Collected data entries:
☆ ☆ ☆ ☆ ☆ ☆ ☆
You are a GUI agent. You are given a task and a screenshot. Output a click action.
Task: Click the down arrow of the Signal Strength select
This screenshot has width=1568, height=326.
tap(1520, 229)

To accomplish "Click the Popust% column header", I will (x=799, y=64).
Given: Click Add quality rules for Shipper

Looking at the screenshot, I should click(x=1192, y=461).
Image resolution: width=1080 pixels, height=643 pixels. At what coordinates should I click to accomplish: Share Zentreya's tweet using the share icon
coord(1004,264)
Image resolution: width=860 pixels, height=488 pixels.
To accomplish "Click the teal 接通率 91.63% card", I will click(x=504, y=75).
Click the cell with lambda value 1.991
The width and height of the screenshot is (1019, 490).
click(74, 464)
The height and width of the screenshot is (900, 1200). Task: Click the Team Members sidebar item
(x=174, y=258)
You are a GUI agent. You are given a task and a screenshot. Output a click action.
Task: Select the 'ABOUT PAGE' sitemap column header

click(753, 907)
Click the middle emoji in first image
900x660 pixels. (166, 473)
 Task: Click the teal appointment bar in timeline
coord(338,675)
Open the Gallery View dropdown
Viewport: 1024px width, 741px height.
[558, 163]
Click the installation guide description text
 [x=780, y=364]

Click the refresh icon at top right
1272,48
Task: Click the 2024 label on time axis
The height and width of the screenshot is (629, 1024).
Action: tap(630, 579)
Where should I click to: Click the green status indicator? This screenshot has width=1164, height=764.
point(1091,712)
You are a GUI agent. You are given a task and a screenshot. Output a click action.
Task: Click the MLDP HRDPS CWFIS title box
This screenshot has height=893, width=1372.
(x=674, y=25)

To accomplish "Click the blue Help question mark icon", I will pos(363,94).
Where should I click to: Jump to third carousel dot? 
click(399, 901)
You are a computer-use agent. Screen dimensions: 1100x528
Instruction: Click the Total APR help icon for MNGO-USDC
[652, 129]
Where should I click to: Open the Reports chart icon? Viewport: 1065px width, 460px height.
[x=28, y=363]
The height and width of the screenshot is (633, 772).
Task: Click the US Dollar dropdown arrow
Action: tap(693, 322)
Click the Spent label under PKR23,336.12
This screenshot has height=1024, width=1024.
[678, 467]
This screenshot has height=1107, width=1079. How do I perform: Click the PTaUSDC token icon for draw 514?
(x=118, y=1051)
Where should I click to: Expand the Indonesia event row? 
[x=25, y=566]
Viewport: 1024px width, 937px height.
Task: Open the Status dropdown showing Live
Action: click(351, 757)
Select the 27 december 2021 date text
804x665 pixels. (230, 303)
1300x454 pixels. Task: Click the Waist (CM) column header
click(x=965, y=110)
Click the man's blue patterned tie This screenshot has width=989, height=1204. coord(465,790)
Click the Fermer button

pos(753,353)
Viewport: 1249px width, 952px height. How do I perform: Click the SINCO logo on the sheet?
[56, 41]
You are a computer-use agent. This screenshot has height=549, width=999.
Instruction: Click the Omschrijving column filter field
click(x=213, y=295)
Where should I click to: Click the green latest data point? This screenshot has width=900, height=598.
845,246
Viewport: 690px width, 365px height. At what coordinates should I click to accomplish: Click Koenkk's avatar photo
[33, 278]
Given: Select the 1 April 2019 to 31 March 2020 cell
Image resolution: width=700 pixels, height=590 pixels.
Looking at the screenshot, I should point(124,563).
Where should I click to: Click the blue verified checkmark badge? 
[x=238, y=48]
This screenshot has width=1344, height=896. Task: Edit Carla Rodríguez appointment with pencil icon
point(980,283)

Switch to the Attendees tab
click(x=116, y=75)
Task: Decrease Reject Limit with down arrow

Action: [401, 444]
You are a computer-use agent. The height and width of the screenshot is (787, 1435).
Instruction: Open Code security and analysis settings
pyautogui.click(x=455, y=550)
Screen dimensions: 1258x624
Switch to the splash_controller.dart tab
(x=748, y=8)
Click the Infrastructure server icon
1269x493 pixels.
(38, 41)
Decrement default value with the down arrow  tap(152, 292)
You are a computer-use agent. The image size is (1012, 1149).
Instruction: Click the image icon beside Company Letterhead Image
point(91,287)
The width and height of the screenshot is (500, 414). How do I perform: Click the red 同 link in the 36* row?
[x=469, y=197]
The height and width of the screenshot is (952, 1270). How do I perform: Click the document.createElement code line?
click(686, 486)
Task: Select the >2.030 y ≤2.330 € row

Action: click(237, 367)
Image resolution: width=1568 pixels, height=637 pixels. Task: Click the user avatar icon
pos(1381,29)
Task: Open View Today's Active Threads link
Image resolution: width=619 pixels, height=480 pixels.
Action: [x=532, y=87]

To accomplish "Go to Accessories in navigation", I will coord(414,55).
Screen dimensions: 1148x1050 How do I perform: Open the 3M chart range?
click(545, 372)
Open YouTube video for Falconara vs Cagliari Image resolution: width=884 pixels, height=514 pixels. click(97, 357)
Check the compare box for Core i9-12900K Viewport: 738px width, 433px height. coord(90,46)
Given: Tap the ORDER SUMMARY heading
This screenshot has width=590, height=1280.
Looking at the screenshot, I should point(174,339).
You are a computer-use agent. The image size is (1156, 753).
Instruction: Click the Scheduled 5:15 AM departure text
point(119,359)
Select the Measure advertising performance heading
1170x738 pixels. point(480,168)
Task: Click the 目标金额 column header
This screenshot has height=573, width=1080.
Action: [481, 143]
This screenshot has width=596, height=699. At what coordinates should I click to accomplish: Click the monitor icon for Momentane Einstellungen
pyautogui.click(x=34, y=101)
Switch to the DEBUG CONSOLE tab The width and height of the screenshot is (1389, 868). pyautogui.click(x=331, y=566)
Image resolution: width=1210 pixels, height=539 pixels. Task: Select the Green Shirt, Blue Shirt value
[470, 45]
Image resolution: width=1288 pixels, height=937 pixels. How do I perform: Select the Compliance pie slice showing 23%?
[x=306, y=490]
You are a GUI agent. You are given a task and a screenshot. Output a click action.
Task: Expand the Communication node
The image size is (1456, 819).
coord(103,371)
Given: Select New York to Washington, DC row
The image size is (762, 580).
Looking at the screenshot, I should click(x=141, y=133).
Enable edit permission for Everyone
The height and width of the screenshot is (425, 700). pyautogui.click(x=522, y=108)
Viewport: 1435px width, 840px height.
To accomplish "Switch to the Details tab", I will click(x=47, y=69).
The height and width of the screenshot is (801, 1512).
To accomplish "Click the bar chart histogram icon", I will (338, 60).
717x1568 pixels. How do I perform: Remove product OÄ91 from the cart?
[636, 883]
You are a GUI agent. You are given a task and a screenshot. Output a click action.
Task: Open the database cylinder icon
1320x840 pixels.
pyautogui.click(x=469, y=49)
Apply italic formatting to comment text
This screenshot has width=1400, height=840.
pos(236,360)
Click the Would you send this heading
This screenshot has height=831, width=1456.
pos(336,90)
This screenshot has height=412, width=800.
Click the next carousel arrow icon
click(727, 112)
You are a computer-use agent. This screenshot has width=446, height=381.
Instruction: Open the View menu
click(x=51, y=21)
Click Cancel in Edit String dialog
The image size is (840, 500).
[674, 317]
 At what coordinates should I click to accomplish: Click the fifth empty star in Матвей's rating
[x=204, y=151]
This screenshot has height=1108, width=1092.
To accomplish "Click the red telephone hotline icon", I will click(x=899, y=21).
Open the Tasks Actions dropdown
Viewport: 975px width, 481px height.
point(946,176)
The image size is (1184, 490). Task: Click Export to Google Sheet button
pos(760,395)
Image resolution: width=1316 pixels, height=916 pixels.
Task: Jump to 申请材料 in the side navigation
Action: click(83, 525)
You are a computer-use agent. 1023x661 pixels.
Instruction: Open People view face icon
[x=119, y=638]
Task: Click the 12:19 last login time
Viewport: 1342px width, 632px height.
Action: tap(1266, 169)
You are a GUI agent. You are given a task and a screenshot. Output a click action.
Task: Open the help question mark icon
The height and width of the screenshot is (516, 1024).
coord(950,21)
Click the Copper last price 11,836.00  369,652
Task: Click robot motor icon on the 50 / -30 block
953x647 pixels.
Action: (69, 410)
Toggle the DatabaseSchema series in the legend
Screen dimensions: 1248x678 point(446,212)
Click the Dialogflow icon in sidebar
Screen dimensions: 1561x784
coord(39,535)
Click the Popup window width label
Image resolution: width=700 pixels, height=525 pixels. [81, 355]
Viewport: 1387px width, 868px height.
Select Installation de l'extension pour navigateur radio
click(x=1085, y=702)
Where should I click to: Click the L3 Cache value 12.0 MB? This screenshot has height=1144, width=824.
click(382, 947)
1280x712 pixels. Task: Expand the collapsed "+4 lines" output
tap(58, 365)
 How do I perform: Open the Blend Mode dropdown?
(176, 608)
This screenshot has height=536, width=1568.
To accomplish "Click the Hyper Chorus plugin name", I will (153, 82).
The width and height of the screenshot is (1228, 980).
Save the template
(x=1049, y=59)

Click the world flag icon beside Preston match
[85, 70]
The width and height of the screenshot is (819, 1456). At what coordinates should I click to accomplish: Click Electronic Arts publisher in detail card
☆ ☆ ☆ ☆ ☆ ☆ ☆
Would you please repeat exactly the lines above, starting at the line with "Task: Decrease Reject Limit with down arrow" and stopping at the line with "Screen dimensions: 1258x624", both included?

Task: Decrease Reject Limit with down arrow

Action: [401, 444]
You are a computer-use agent. The height and width of the screenshot is (787, 1435).
Instruction: Open Code security and analysis settings
pyautogui.click(x=455, y=550)
Screen dimensions: 1258x624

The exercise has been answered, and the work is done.